2. The directors have selected such accounting policies and applied
them consistently and made judgments and estimates that are reasonable
and prudent so as to give a true and fair view of the state of affairs
of the company at the end of the financial year and of the profit or
loss of the company for that period;
3. The directors have taken proper and sufficient care ofthe
maintenance of adequate accounting records in accordance with the
provisions of this Act for safeguarding the assets of the company and
for preventing and detecting fraud an other irregularities;
4. The directors have prepared the annual accounts on a going concern
basis.
7. SAFETY AND ECOLOGY:
Safety and Environment protection strategies continue to be accorded
the same priority.
8. FIXED DEPOSITS:
The Company has not accepted any Deposit from the Public, during the
year under review.
9. FINANCE:
Your Directors wish to further diversify its business and for the same
it is necessary to raise funds and the Directors are in process of
identifying the new line of business, which will be easily carried on
with the existing business of the company. For further requirements of
the company, the directors would be tapping various sources for
raising the money, viz., loans, debentures, warrants and working
capital facilities and factoring.
10. AUDITORS:
The Board has appointed MR. MULRAJ D. GALA Chartered Accountants, for
year 31st March, 2015. The members are also requested to re-appoint
Statutory Auditors to hold office for the conclusion of the next
Annual General Meeting and to fix their remuneration.
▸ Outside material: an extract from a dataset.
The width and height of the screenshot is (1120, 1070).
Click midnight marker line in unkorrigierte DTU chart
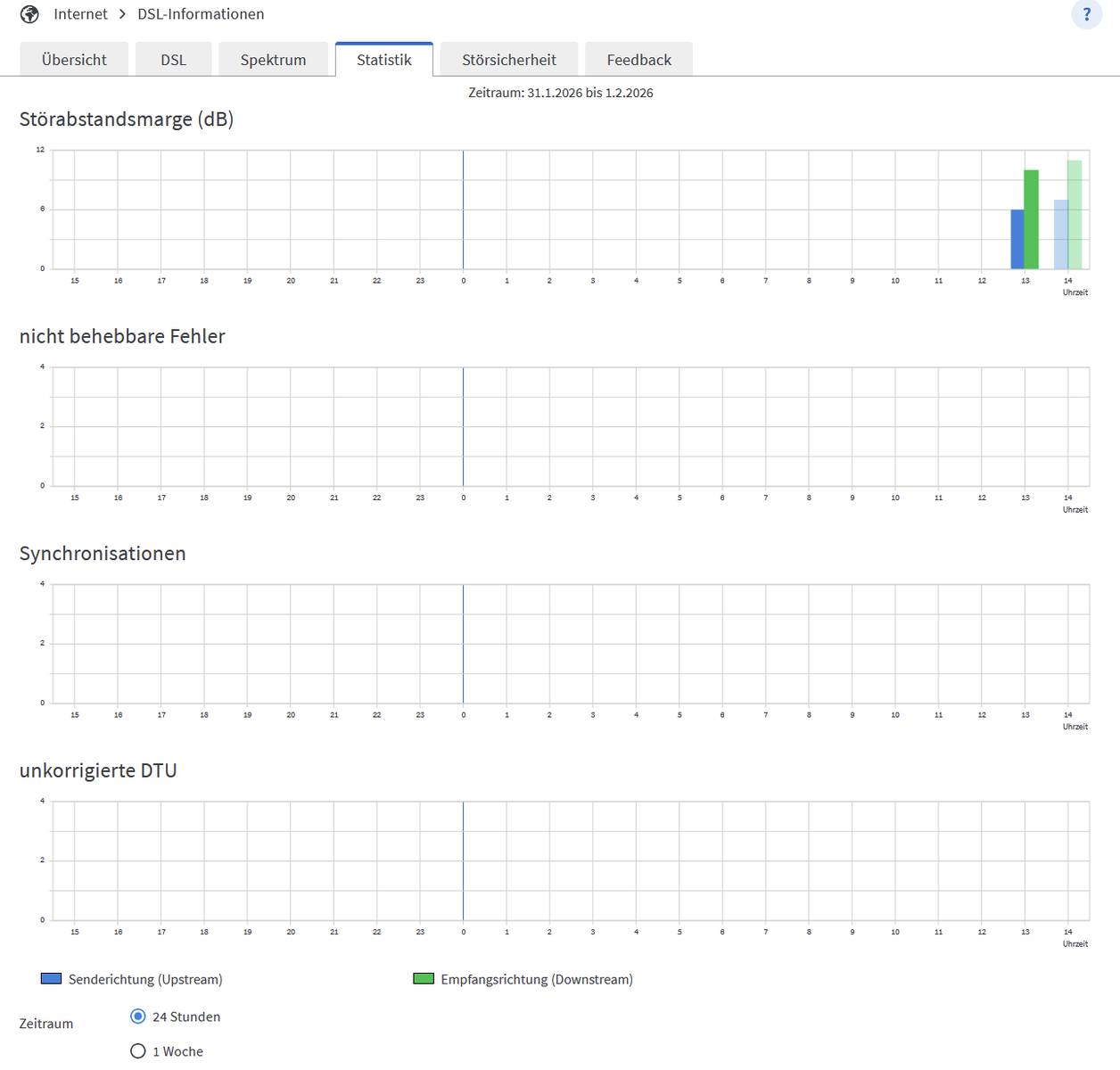click(x=464, y=860)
11. CONSERVATION OF ENERGY:
The Company is not covered under the list of specified industries.
However, required conservation measures are already taken for limiting
power consumption to the extent necessary.
12. CORPORATE GOVERNANCE:
A report on Corporate Governance alongwith a Certificate of Compliance
from the auditors forms part of this report.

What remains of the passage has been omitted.